Autores como Nunes[1] afirmam que, desde 2014, pelo menos, a polarização assimétrica no Brasil produz processos de cismogênese. A criação, especialmente cibernética, de divisões em que grupos agem como que em resposta às ações uns dos outros, com reações que gradualmente consolidam não apenas suas respectivas identidades, mas também sua oposição mútua e compreensão recíproca como únicas alternativas possíveis em um terreno bipartido.
Nunes ressalta que é o processo de cismogênese que permite que não enxerguemos duas operações “escondidas” que ocorrem sob o rótulo da polarização.

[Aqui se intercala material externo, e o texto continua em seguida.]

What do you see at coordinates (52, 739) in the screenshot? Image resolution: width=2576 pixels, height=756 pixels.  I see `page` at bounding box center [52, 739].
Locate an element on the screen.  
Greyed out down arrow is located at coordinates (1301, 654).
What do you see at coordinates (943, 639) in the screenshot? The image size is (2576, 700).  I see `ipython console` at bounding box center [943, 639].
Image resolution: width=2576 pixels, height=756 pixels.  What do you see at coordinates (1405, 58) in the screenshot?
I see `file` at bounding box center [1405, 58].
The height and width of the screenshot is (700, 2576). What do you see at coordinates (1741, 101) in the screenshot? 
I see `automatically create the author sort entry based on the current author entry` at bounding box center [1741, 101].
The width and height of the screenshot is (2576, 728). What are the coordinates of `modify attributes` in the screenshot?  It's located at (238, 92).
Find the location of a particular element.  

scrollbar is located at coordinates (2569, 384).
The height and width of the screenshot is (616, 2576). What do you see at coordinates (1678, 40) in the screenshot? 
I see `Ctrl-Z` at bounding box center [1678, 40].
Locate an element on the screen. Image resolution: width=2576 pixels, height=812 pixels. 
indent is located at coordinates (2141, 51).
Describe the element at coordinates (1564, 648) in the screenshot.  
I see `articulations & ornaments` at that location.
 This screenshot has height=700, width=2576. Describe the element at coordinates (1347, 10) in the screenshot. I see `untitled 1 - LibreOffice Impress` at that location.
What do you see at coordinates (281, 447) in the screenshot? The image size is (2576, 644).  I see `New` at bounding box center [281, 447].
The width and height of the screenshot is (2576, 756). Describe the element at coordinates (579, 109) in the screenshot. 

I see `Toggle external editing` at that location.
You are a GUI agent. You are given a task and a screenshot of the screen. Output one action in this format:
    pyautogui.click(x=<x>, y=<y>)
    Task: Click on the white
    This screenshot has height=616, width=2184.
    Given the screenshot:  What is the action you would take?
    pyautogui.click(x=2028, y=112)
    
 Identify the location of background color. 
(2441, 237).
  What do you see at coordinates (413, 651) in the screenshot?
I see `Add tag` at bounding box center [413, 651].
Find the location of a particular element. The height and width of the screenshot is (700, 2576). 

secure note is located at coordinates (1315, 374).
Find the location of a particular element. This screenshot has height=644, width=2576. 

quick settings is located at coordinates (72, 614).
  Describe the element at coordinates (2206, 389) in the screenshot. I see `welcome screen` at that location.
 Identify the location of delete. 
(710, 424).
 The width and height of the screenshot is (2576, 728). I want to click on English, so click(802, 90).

A primeira é que se esconde a assimetria entre os lados, quando se usa a terminologia “polarização”, sem deixar claro que um dos lados se posiciona de forma extrema, com a finalidade de atrair o centro do debate na sua direção e jogar para o outro toda a responsabilidade de negociar compromissos. A extrema direita, por exemplo, faz exatamente isso, porque sua estratégia não inclui o governo para todos. Ela almeja somente consolidar uma base radicalizada suficientemente grande para manter sua força eleitoral e confia que, nos segundos turnos, os “centristas” sempre optarão por ela em detrimento da esquerda.
A segunda operação é que aqueles que acusam os dois lados dessa polarização assimétrica se valem de uma operação retórica fundada numa falsa simetria ou equivalência. Consideram como se os dois lados fossem igualmente extremos para se situarem em oposição a ambos, como única alternativa não radical. Tal ideia serve exatamente para alguns se posicionarem como supostos arautos do “consenso centrista”. Isso é reforçado pela própria mídia, quando vende a ideia de narrativas “dos dois lados”, esquecendo que um deles produz um mundo completamente falso e sem lastro fático.
Também é bom recordar que esse “consenso centrista” fecha acordos com o lado assimétrico da polarização quanto à austeridade fiscal e à desregulação financeira do mercado, mesmo que o preço pago seja a ascensão e consolidação do fascismo da extrema direita, geralmente tratado como falta de “bons modos à mesa”.
O problema não parece ser a existência em si de polarizações, mas o fato de que uma oposição falsa pode esconder um antagonismo verdadeiro entre os que se beneficiam com a crise política e os que arcam com ela.
[1] NUNES, Rodrigo. Do transe à vertigem: ensaios sobre bolsonarismo e um mundo em transição, pág. 106.